[Stated task]
Rewrite everything from the line containing "Viewport: 1456px width, 819px height. At" down to the line containing "Action: tap(266, 40)", with "History icon" changed to "Bookmarks icon" and all else unchanged. Return only those lines.
_ _ _
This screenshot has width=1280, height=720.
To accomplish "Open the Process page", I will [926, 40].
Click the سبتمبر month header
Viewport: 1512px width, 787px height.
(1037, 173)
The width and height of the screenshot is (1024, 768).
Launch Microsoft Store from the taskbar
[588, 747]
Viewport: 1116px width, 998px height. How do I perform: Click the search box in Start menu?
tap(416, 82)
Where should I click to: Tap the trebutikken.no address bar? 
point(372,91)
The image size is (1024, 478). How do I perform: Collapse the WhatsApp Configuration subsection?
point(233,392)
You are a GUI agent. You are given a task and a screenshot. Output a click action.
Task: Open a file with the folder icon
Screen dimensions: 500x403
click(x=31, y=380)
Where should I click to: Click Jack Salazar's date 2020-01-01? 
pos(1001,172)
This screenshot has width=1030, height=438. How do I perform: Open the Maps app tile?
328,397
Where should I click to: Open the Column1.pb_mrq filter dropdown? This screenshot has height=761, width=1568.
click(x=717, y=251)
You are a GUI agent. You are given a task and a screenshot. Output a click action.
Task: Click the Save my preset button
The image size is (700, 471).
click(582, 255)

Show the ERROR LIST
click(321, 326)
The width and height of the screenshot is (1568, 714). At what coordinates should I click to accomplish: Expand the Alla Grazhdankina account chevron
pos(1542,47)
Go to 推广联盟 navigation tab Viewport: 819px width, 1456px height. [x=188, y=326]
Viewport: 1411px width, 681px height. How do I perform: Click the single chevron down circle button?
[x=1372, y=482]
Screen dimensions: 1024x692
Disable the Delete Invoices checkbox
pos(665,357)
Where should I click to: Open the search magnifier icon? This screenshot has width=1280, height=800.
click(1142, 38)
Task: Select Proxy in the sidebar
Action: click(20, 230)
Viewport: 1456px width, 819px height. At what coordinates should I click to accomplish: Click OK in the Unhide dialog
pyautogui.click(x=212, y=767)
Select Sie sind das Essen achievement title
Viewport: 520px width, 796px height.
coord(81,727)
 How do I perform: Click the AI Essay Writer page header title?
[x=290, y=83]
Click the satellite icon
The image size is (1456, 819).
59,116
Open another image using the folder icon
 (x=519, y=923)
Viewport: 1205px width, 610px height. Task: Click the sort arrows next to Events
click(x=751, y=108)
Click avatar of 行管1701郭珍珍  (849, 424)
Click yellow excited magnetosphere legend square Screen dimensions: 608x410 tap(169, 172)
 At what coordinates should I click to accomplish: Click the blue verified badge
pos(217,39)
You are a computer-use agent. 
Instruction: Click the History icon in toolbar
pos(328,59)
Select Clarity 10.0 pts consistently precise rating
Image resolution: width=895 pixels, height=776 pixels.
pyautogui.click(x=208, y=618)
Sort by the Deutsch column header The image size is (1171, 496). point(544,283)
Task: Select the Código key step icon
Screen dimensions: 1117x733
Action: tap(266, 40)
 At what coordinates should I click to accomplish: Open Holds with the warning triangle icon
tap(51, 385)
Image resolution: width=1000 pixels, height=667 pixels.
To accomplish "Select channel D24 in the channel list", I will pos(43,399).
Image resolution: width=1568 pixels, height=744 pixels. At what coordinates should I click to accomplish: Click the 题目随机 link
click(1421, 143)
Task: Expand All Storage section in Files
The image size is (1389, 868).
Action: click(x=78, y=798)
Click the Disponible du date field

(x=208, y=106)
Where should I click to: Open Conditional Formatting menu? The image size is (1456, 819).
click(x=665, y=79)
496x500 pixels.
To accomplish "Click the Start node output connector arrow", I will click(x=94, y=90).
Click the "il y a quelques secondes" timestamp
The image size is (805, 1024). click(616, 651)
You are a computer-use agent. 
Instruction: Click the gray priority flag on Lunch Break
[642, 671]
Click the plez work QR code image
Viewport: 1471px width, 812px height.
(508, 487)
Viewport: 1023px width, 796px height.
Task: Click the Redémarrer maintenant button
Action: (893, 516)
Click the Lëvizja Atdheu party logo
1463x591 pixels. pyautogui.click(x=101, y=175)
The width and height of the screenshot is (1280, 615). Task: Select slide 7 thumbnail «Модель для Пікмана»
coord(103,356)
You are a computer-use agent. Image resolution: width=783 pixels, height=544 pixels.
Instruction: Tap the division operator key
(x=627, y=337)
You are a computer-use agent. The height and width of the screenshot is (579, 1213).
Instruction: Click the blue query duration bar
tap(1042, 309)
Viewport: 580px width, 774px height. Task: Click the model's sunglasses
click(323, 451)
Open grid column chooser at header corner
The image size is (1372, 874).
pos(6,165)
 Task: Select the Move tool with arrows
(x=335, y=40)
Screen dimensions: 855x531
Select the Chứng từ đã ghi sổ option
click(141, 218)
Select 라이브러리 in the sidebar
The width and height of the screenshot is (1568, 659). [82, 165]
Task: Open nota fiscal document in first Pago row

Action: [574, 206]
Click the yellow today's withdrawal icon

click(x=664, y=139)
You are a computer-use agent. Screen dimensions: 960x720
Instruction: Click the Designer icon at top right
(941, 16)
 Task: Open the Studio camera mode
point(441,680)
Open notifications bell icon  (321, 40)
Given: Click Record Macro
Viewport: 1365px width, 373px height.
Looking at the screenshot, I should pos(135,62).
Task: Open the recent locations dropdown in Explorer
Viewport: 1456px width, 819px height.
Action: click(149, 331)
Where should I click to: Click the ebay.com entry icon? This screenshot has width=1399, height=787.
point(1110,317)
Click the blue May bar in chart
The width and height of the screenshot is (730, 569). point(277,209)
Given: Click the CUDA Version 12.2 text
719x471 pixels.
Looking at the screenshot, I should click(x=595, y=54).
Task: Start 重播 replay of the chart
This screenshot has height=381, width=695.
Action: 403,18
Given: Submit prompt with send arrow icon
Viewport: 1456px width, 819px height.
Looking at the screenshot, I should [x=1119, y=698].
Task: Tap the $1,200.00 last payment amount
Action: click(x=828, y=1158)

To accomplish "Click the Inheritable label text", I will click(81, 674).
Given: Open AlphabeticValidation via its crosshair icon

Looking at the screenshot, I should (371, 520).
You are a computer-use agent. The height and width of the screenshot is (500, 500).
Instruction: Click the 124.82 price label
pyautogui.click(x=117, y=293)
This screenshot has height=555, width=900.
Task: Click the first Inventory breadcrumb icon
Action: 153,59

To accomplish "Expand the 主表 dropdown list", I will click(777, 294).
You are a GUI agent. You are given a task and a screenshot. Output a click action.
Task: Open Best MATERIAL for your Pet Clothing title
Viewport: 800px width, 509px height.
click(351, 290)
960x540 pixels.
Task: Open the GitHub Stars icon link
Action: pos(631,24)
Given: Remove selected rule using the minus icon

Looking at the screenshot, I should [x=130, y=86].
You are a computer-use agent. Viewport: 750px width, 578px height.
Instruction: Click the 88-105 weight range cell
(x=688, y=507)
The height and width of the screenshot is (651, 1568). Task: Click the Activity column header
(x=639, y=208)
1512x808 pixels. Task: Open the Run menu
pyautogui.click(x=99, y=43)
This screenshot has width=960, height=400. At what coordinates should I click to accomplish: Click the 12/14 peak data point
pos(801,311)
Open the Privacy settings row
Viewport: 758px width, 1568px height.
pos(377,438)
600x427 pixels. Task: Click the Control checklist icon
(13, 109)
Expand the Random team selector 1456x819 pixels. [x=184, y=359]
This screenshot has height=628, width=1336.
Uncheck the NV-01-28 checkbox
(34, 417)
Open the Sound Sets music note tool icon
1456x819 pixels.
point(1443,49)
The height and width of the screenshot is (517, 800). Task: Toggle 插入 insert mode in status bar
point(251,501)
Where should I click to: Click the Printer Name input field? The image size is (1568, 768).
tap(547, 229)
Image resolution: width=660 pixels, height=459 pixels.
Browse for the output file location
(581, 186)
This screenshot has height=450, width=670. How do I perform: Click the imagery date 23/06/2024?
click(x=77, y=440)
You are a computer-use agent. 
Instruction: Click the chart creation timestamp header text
_ _ _
[The reply]
Viewport: 1456px width, 819px height. At what coordinates should I click to accomplish: Click OK in the Unhide dialog
pyautogui.click(x=212, y=767)
Select Sie sind das Essen achievement title
Viewport: 520px width, 796px height.
coord(81,727)
 How do I perform: Click the AI Essay Writer page header title?
[x=290, y=83]
Click the satellite icon
The image size is (1456, 819).
59,116
Open another image using the folder icon
 (x=519, y=923)
Viewport: 1205px width, 610px height. Task: Click the sort arrows next to Events
click(x=751, y=108)
Click avatar of 行管1701郭珍珍  (849, 424)
Click yellow excited magnetosphere legend square Screen dimensions: 608x410 tap(169, 172)
 At what coordinates should I click to accomplish: Click the blue verified badge
pos(217,39)
You are a computer-use agent. 
Instruction: Click the Bookmarks icon in toolbar
pos(328,59)
Select Clarity 10.0 pts consistently precise rating
Image resolution: width=895 pixels, height=776 pixels.
pyautogui.click(x=208, y=618)
Sort by the Deutsch column header The image size is (1171, 496). point(544,283)
Task: Select the Código key step icon
Screen dimensions: 1117x733
Action: tap(266, 40)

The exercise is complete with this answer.